'''

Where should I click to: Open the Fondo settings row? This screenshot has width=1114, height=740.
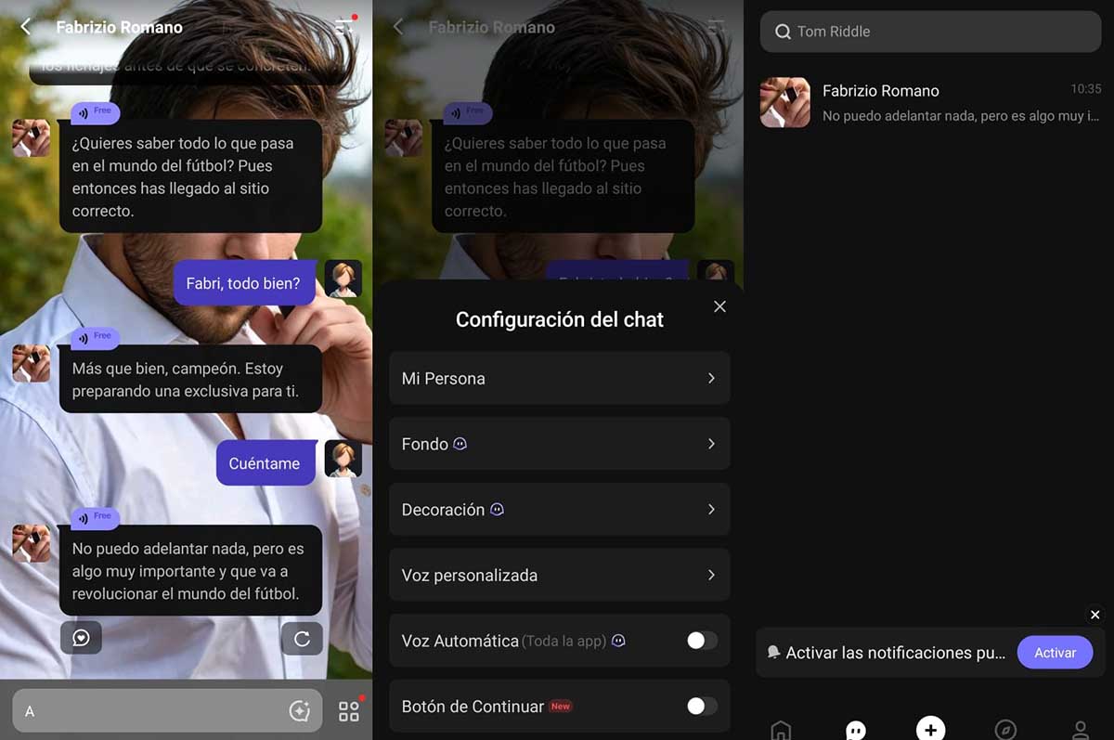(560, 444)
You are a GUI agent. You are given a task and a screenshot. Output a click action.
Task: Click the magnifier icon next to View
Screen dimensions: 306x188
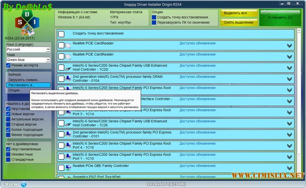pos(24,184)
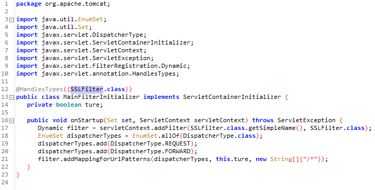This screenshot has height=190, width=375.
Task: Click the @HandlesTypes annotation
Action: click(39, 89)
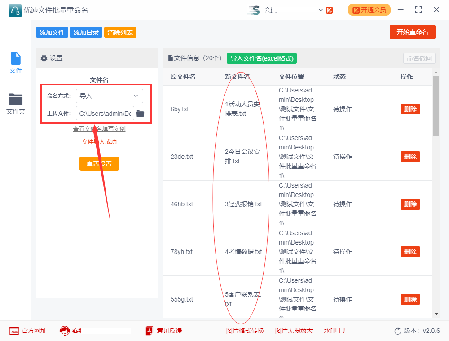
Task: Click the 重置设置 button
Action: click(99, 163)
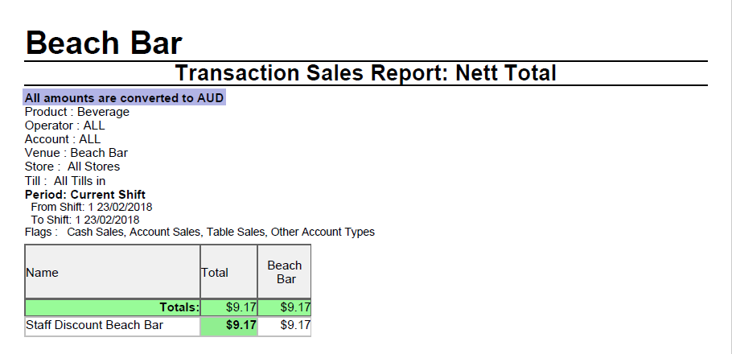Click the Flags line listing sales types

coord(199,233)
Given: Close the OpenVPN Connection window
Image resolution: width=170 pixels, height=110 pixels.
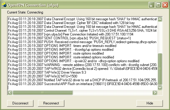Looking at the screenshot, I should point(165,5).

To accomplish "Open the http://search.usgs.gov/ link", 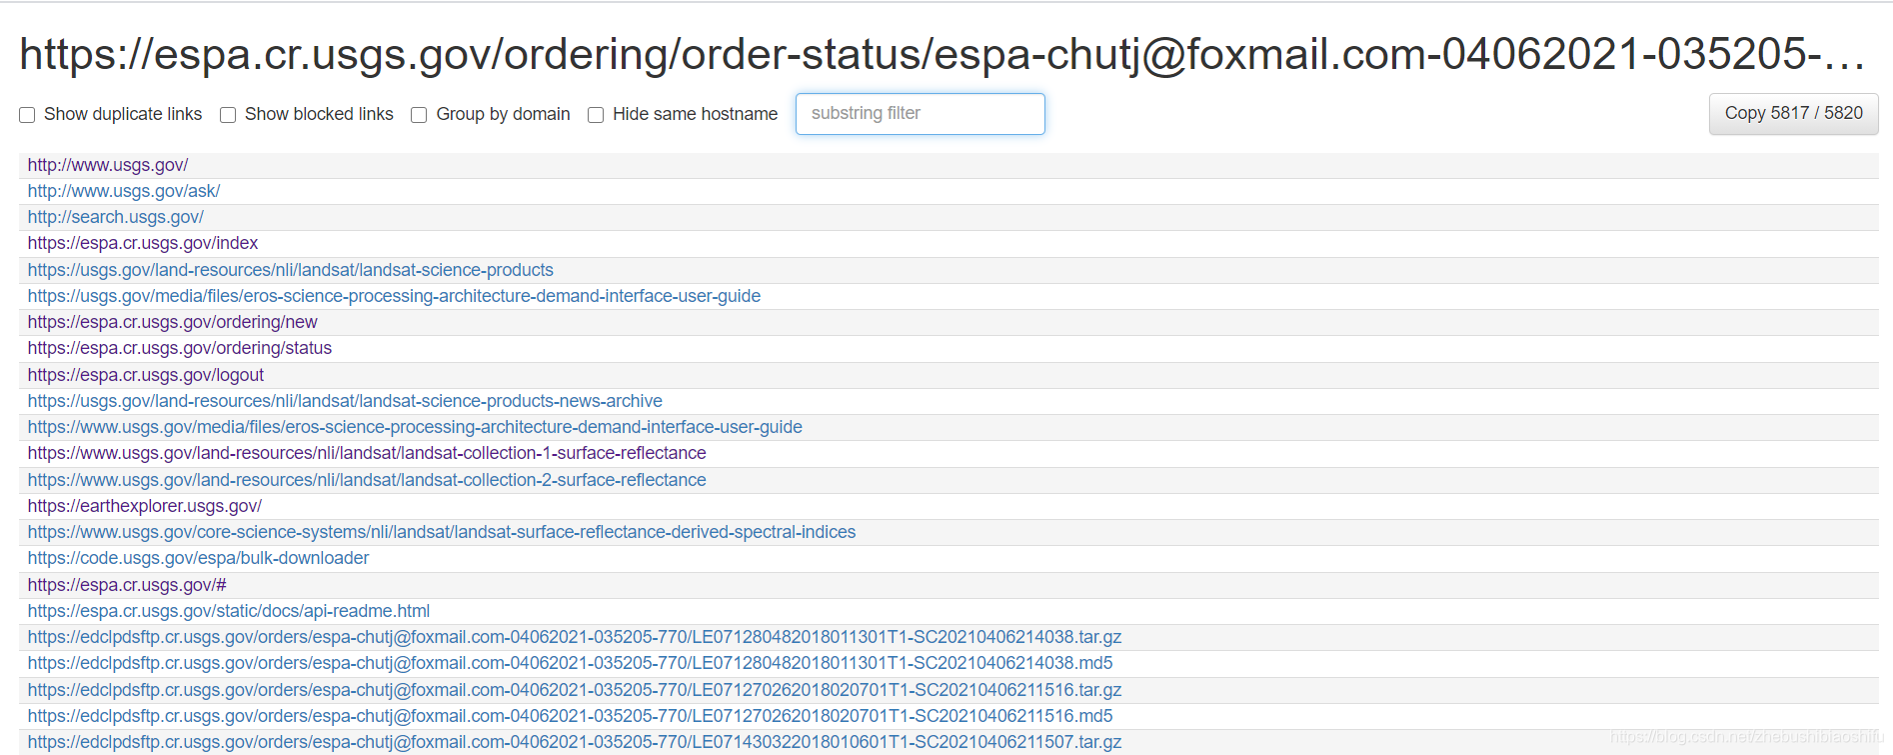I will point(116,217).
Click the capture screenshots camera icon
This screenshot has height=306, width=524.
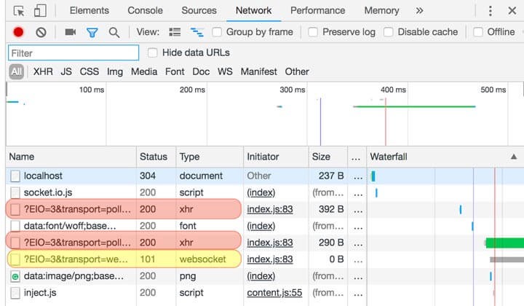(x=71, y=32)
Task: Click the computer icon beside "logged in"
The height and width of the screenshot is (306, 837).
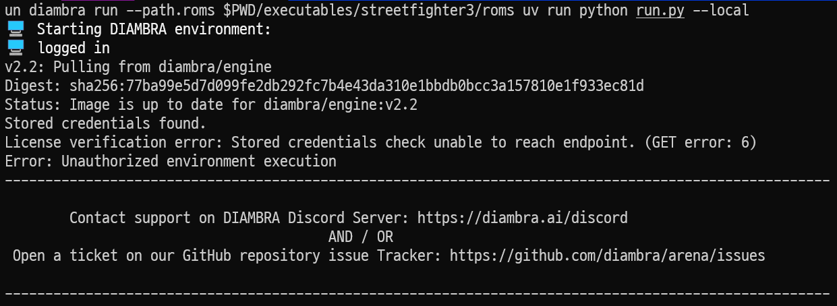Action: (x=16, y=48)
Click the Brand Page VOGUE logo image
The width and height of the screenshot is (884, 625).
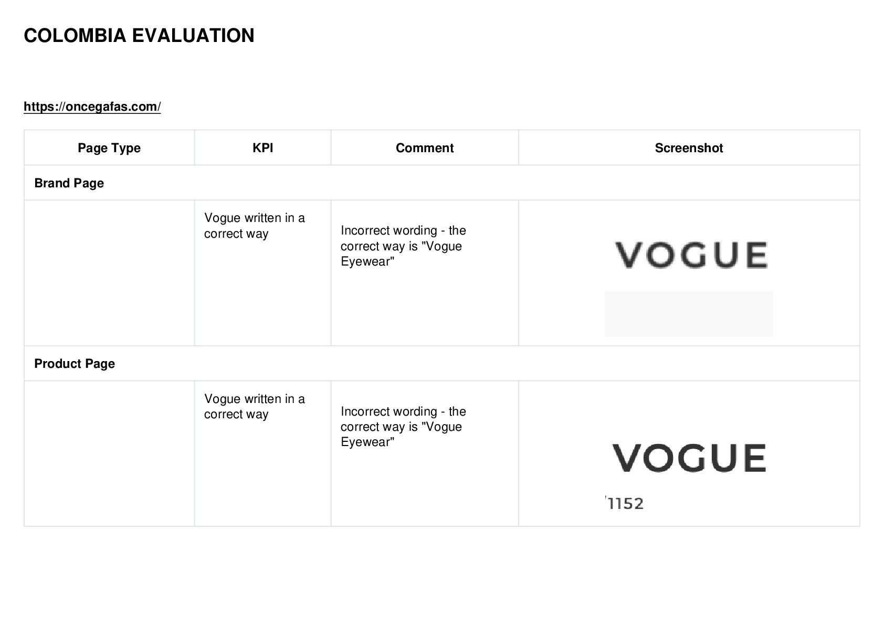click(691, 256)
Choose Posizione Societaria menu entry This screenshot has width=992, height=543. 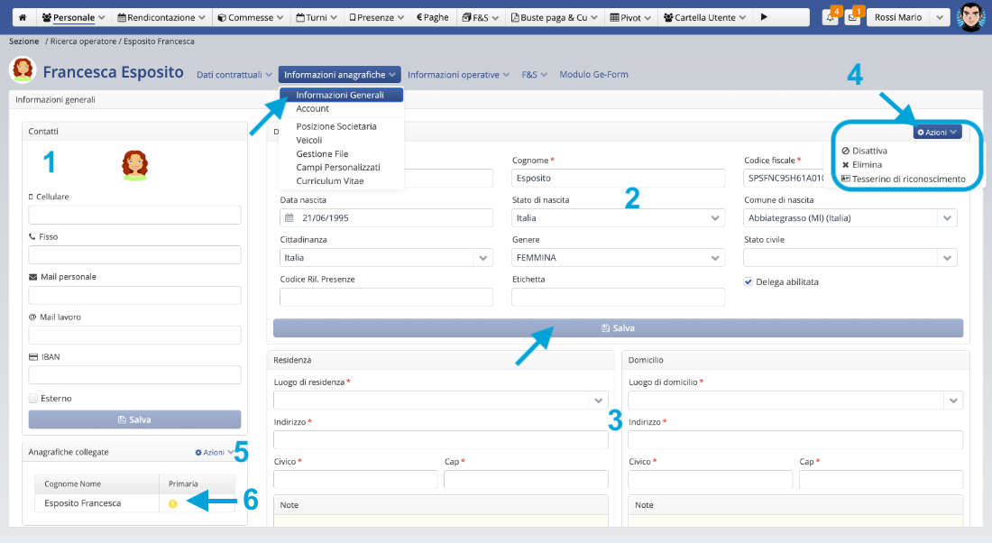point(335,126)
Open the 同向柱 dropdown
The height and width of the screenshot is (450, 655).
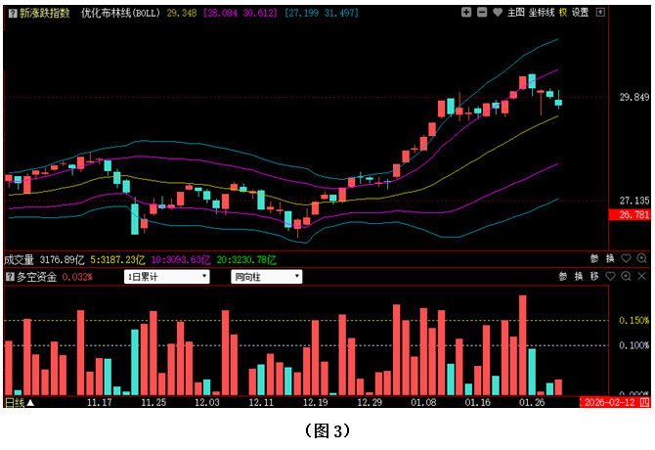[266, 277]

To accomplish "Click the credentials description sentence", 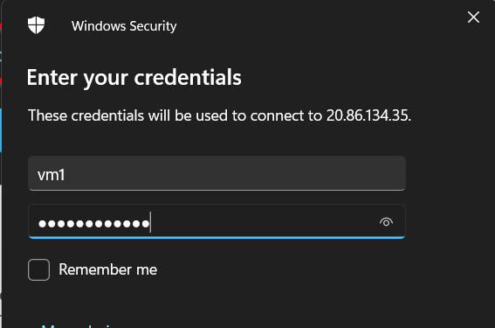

'''

* [Activity]
Leaving out the pictures, return exactly the lines from the one that contains "The height and width of the screenshot is (450, 655)." through the last line of the records above, inclusive.

* [Solution to the exercise]
The height and width of the screenshot is (450, 655).
[266, 277]

To accomplish "Click the credentials description sentence", 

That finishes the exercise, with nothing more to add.